Sejak bangun tidur, Kairav merasa gelisah tanpa alasan. Hatinya tak tenang dan ia rasa hal itu karena dirinya masih terbayang pada mimpi buruk tadi malam. Akhir-akhir ini, Kairav memang merasa khawatir dengan kondisi kesehatan Joe yang sedang naik-turun. Mungkin pikiran itu yang mengantarkannya pada sebuah mimpi buruk yang tak pernah ia inginkan.
"Kok nggak diangkat ya, apa masih tidur dia," gumam Kairav yang duduk di atas ranjang sembari memandangi layar ponselnya. Ia beberapa kali mencoba menghubungi Joe, tapi tak ada sedikitpun jawaban.
Resah, Kairav akhirnya menghubungi Rega. Butuh beberapa waktu hingga sahabatnya itu mengangkat panggilan. "Ga, lo ada ngobrol sama Joe nggak? Gue telfon nggak diangkat, biasanya jam segini dia aktif."

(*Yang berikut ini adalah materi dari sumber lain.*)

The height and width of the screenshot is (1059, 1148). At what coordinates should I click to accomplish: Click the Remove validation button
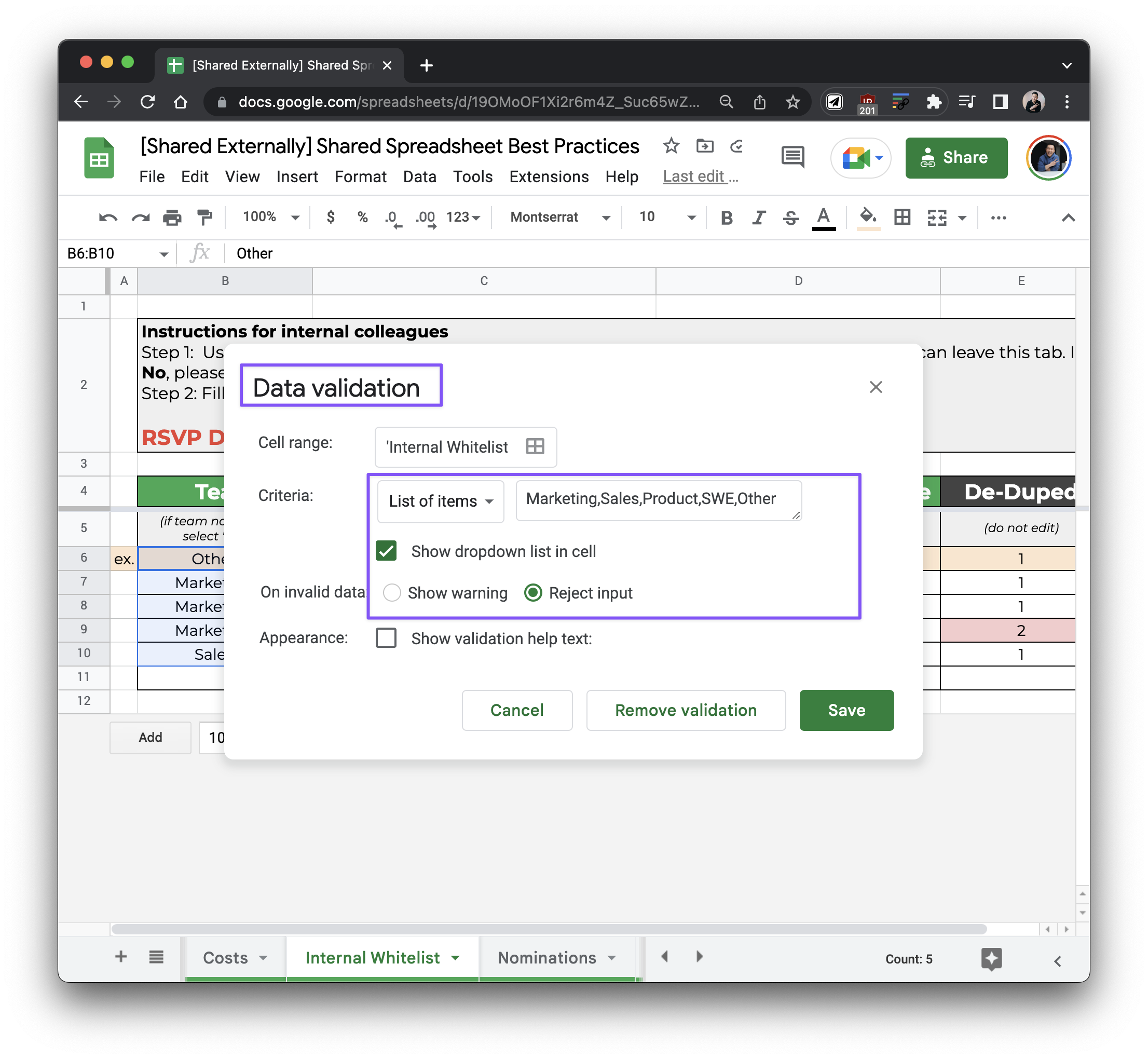coord(685,710)
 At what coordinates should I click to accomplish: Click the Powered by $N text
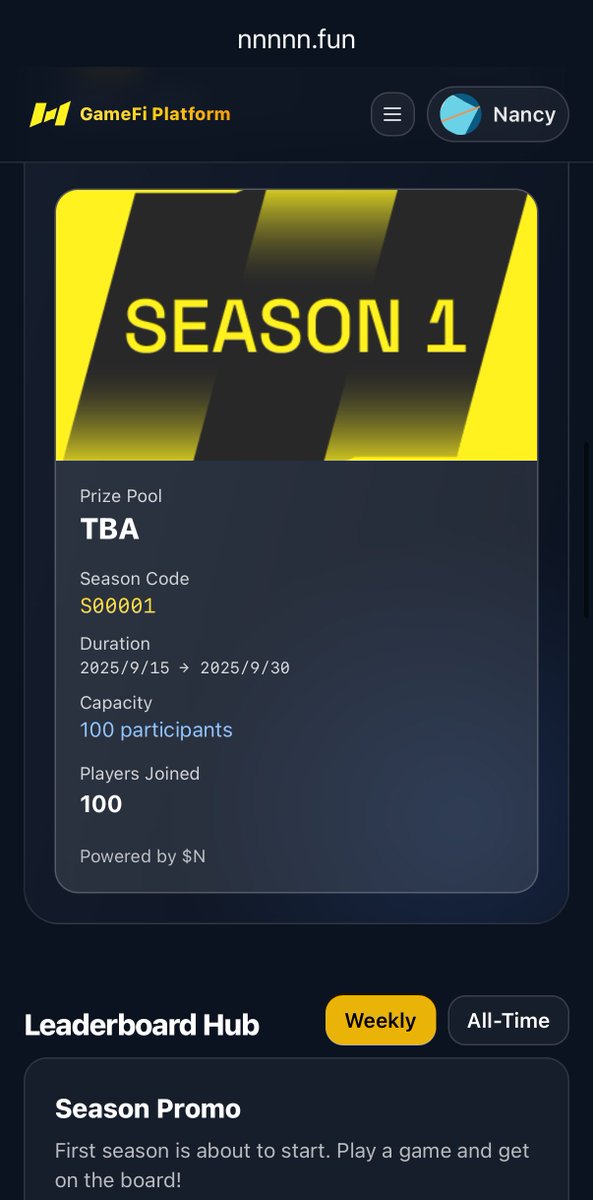point(143,856)
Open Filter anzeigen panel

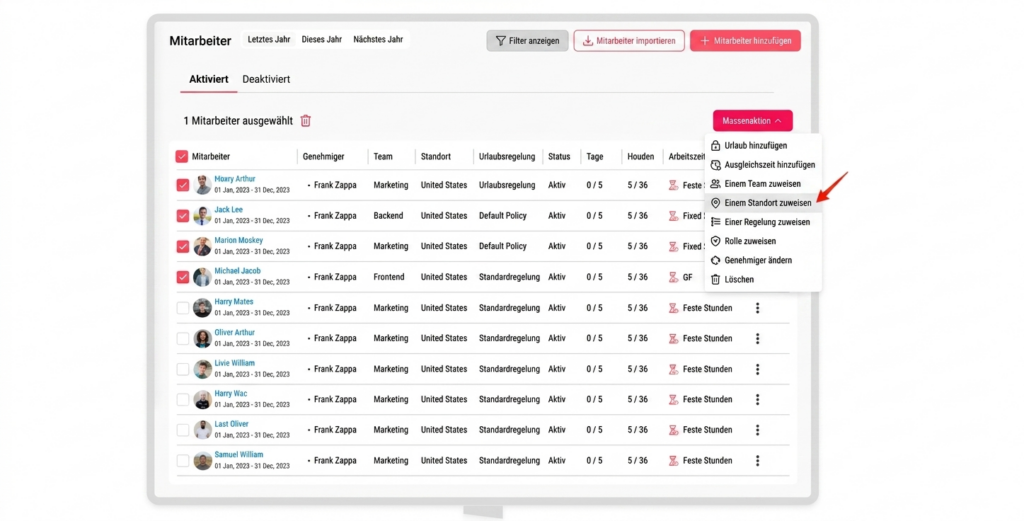527,41
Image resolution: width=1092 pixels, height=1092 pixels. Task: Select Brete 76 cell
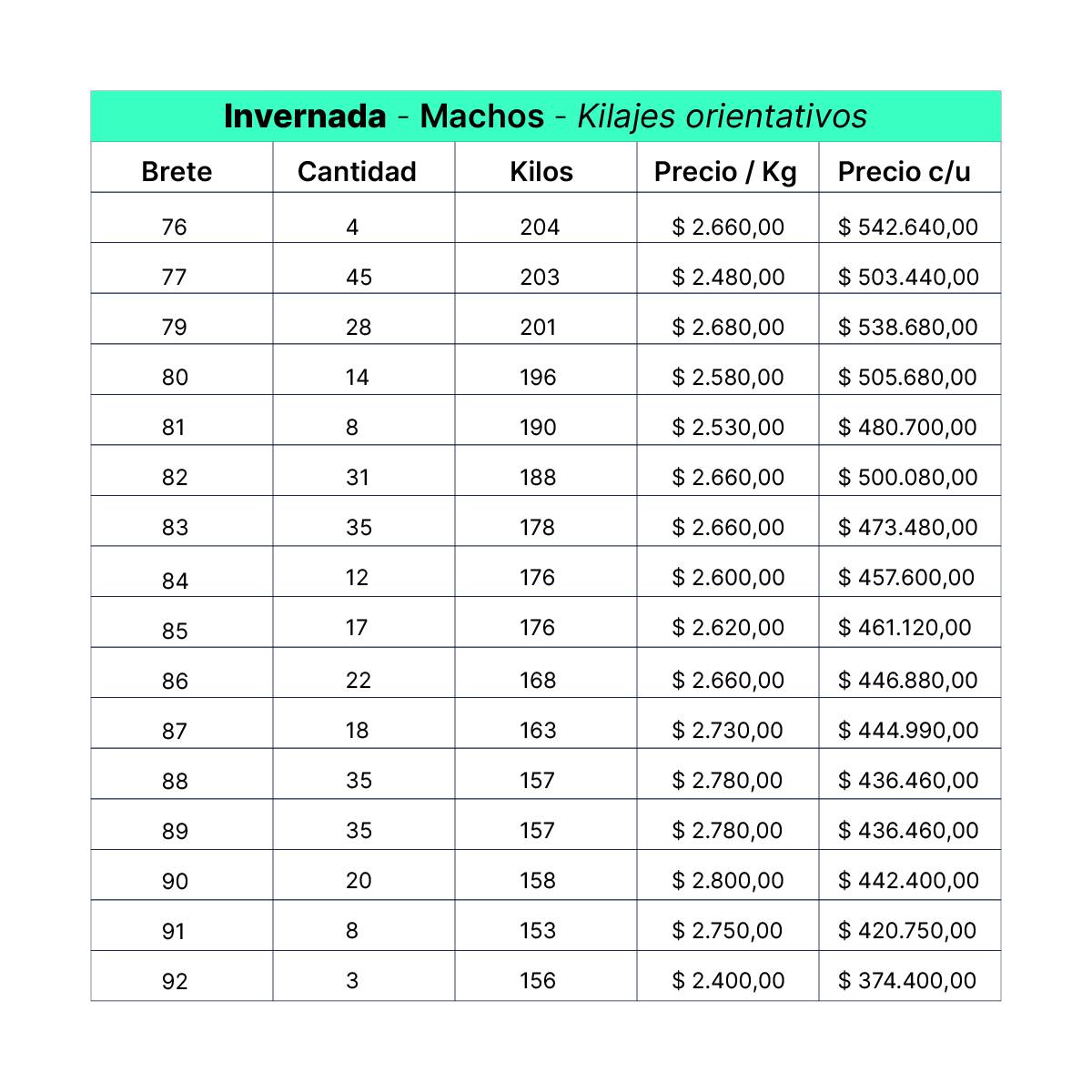(x=174, y=227)
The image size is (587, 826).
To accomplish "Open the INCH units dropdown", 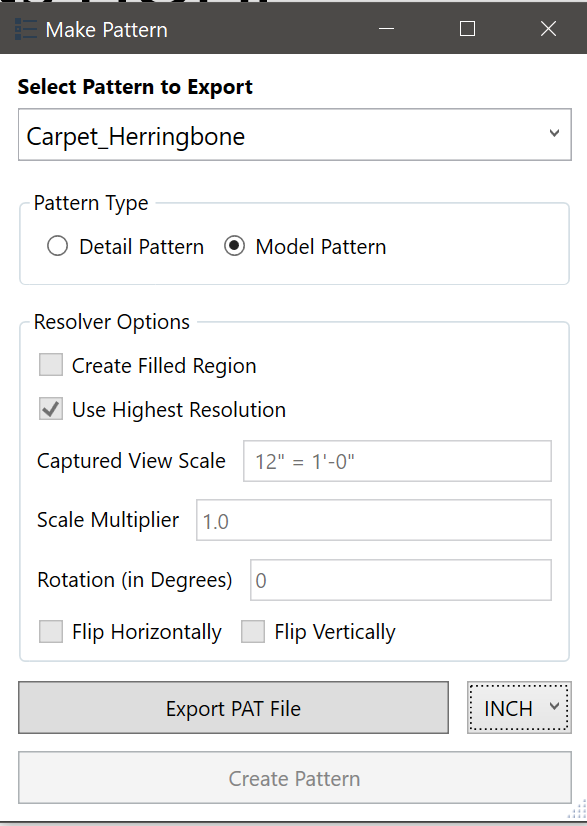I will click(x=519, y=707).
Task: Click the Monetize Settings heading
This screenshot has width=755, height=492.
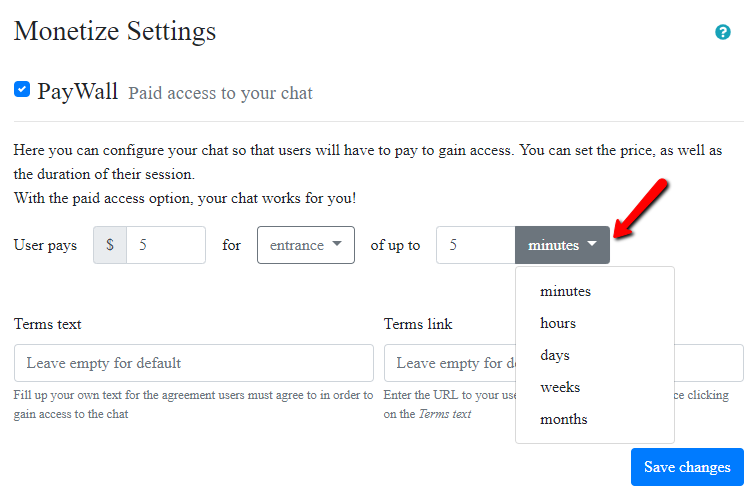Action: coord(114,31)
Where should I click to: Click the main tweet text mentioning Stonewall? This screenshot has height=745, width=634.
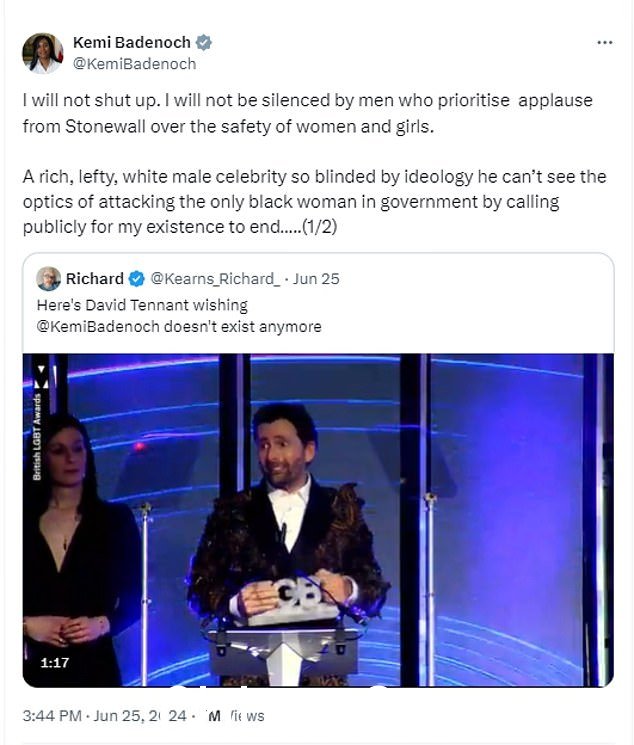(x=307, y=113)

"Lo lagi di mana sekarang, Rav?"
"Masih di rumah, ntar ada kelas sih jam sembilanan. Jawab dulu pertanyaan gue tadi, habis chat-an atau telfonan sama Joe nggak?"
"Hari ini nggak usah berangkat kuliah dulu ya, Rav."
"Lho, kenapa emang? Btw, suara lo kenapa serak gitu? Sakit? Apa baru bangun tidur?" Kairav menunggu jawaban Rega cukup lama. Tak sabar, ia akhirnya berkata, "Gue izin alihin ke VC ya." Kairav sudah nyaris menekan ikon untuk mengalihkan panggilan, tapi justru sambungan telepon lebih dulu diputus sepihak oleh Rega.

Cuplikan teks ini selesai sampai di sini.